いつものように身支度を整えて台所へ来ると、珍しく母がもう起きていた。
まだ寝巻き姿ではあるものの、真剣な表情で朝刊に目を通している。
……いや、違う。
読んでいるのは新聞じゃなくて、折り込みチラシ。
ぼくの挨拶にも生返事。右手の赤ペンでチェックを入れるのに忙しい。
気にせず出かける準備を続けていると、小さな水筒に麦茶を詰め終えたところで、ずいっとチラシが突き出された。
今日のお使いは小さい方のデパートだけか。屋上プレイランドや大食堂がある大きい方のデパートは、目ぼしい特売品が無かったらしい。
母は、財布を開けて小銭を数え始め……途中で面倒になったらしく、千円札を一枚テーブルに置き、あくびをしながら寝室へ戻って行った。
赤丸の書かれた商品は、キャベツに、トマトに、オクラ、玉ねぎ……総額ざっと八百円。
差し引き、お駄賃約二百円。
いつもは百円にも満たないことが多いから、ちょっとラッキー。
田舎では、新鮮な食べ物が安く手に入る。
その認識は、ある意味で正しく、ある意味で間違ってる。
地元の畑で作っている野菜は、採れたての物が格安で並んでいるし、街ではあまり見かけない山菜や川魚なんかも安い。
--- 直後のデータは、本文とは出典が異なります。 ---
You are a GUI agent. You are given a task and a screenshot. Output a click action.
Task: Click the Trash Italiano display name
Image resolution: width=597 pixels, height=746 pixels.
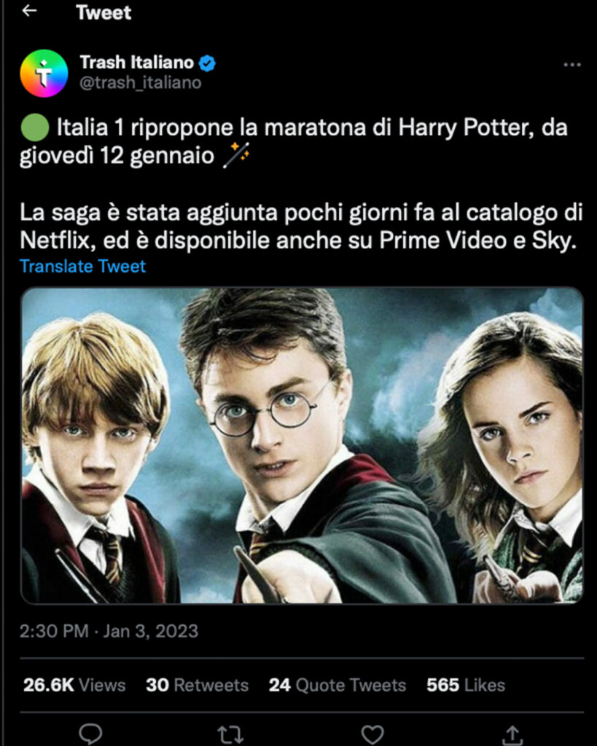pyautogui.click(x=136, y=63)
その代わり、地元で採れない野菜は値段が高いか、そもそも売ってない。
お肉や海の魚介類も同様で、我が家でカレーライスと言えば、ビーフでもポークでもなく、比較的安いチキンが定番だった。
街から遠く離れた田舎町では、商品の運送料が上乗せになるうえ、販売数もそれほど見込めない。
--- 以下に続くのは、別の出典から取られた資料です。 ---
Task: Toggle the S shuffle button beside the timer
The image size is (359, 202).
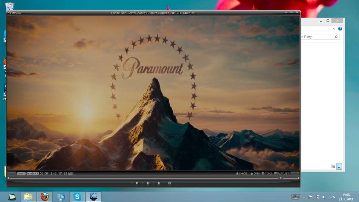Action: [x=72, y=174]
だから、街のデパートより値段は高くなるし、入荷する商品も絞られる。
いくら一部の商品が安いからって、トータルで見れば街の方がずっとお得に買い物できる。
そんなわけで、バスの定期券という交通費キャンセルの技が使えるぼくには、時々お使いが命じられる。
とは言っても、ただでさえ忙しい遠距離通学の高校生。
放課後にお使いまでやるのは大変すぎるので、平日は基本的にお断りしている。
母と協議した結果、休日前にお駄賃付きなら……という条件で合意した。
夏休みの特別授業は土日がお休みだから、金曜日の今日はお使いの解禁日に当たる。
ゲーム・パラダイスに通うようになって小銭の重要性が増したため、本当はもう少しお使いを引き受けてもいいんだけど、変に怪しまれても困るので、それはまだ言い出せていない。
・ ・ ・ ・ ・ ・ ・ ・
なにはさておき、授業が終わったらゲーム・パラダイスに寄って、【メトロクロス】と【スペースハリアー】を遊ぶ。
時計を見たら、もう一時過ぎ。
さすがに空腹を覚えて、目的のデパートへ。
お使いを片付ける前に、食料品売場でサンドイッチと紙パックのオレンジジュースを購入。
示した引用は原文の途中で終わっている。